-- Text segment --
A History of Trans Fats

Updated: Mar 21, 2020

Fats in general tend to get a bad name from those outside of the nutrition industry. The macronutrient is usually associated with the state of being fat, which leads to many avoiding fats all together. There are different types of fat billed as healthy or inflammatory. Monounsaturated and polyunsaturated fat, usually found in nuts or avocado, are the fats to choose that help to increase the high density lipoproteins (LDL) which create a healthier cholesterol profile. Not only do they slow down the emptying time in your stomach (making you feel full longer), these fats do a very good job of absorbing the vitamins, minerals, and antioxidants from your foods!

What we're going to discuss to today are partially hydrogenated oils otherwise known as trans fats. These artificial/industrial fats were used in 1901 to stabilize vegetable oils, increasing the shelf life of these products. With the onset of The Great Depression and World War II, trans fats quickly became the most consumed fat in the nation (hello Crisco!). Up until 1957, there was not a single clinical study on trans fats, but that didn't stop the partially hydrogenated fat industry from touting the health and safety of their product. Fred Kummerow, a German-born American biochemist, was a trailblazer and truly instrumental in lifting the lid on the dangers of consuming trans fats.

After Kummerow acquired autopsy samples from individuals who had died of heart disease, he noticed that the trans fat had lined the tissue of human hearts. Having published his findings in a reputable academic journal, his research was met with consternation, contempt, and doubt. In fact, the Trans fat industry convinced the American Heart Association and NIH that trans fats were healthy, and animal fats should be avoided. And so began his 56 year uphill battle to expose the deadliness of trans fats.

Kummerow had noticed that the rate of heart disease had been going up every decade and continued his experimentation...this time on pigs. He fed these animals artificial trans fats and the results were astonishing. The pigs' arteries were clogged with deadly levels of plague, a true hallmark of heart disease. Once again, after presenting these findings to the FTC and FDA, his findings did not reach the American public. Not only did the FDA surmise that there was no definitive evidence of the danger of trans fats, but Kummerow also lost his funding from the NIH. Even so, he shouldered on.

-- Instructions for the task --
Quote the piece on the history of trans fats, beginning at the words "Updated: Mar 21, 2020" and stopping after "from your foods!". The records that come next are separate material, unrelated to the text above.

-- Saved data entries --
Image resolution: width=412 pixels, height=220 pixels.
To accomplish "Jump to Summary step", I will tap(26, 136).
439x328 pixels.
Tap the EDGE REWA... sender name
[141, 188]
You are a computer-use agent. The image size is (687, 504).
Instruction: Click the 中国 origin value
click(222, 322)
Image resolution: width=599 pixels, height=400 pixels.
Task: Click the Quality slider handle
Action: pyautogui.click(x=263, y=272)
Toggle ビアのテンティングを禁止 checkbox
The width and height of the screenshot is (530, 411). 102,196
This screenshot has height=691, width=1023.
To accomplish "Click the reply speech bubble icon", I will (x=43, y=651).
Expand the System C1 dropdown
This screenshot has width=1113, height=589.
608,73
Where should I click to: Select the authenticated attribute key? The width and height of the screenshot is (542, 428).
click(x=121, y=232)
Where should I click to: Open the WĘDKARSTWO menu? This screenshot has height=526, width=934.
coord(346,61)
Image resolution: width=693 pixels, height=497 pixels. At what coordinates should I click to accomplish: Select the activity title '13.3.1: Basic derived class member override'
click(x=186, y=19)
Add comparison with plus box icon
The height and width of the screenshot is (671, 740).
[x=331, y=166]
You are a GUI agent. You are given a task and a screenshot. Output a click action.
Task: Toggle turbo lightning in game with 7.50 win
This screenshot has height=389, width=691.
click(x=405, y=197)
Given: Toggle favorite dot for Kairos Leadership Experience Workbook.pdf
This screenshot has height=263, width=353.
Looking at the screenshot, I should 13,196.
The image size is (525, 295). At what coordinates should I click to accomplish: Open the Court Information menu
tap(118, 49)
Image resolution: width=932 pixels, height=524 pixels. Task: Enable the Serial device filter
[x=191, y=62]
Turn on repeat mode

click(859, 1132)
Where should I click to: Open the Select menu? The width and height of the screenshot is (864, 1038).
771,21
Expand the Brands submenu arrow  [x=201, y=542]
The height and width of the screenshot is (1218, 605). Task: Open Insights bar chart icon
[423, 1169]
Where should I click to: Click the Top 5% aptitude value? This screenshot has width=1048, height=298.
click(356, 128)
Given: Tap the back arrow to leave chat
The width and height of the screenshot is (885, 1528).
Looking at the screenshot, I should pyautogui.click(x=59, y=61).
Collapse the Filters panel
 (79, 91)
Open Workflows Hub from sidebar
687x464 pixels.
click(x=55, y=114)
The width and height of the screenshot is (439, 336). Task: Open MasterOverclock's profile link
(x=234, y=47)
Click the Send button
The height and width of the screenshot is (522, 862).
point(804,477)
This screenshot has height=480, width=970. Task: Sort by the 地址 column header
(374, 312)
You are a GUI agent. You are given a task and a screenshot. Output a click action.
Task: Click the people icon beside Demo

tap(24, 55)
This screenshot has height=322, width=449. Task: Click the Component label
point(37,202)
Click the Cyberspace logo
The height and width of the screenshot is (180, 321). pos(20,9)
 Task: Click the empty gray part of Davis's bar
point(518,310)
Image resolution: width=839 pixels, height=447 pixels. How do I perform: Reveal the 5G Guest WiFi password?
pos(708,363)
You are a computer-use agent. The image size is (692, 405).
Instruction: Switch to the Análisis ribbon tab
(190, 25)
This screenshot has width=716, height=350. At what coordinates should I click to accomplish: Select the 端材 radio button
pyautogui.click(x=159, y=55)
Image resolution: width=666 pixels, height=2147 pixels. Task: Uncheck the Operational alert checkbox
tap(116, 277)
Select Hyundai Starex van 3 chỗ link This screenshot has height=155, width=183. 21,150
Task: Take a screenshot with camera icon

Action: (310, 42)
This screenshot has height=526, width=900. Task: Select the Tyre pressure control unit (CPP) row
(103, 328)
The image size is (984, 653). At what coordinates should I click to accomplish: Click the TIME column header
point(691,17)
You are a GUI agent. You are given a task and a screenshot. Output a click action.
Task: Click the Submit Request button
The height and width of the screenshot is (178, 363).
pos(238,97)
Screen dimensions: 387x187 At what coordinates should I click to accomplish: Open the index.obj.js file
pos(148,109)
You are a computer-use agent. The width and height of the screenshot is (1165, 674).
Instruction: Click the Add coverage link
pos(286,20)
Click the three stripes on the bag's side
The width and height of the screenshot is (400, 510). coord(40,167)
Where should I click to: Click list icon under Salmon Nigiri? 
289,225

-- Answer box --
Updated: Mar 21, 2020

Fats in general tend to get a bad name from those outside of the nutrition industry. The macronutrient is usually associated with the state of being fat, which leads to many avoiding fats all together. There are different types of fat billed as healthy or inflammatory. Monounsaturated and polyunsaturated fat, usually found in nuts or avocado, are the fats to choose that help to increase the high density lipoproteins (LDL) which create a healthier cholesterol profile. Not only do they slow down the emptying time in your stomach (making you feel full longer), these fats do a very good job of absorbing the vitamins, minerals, and antioxidants from your foods!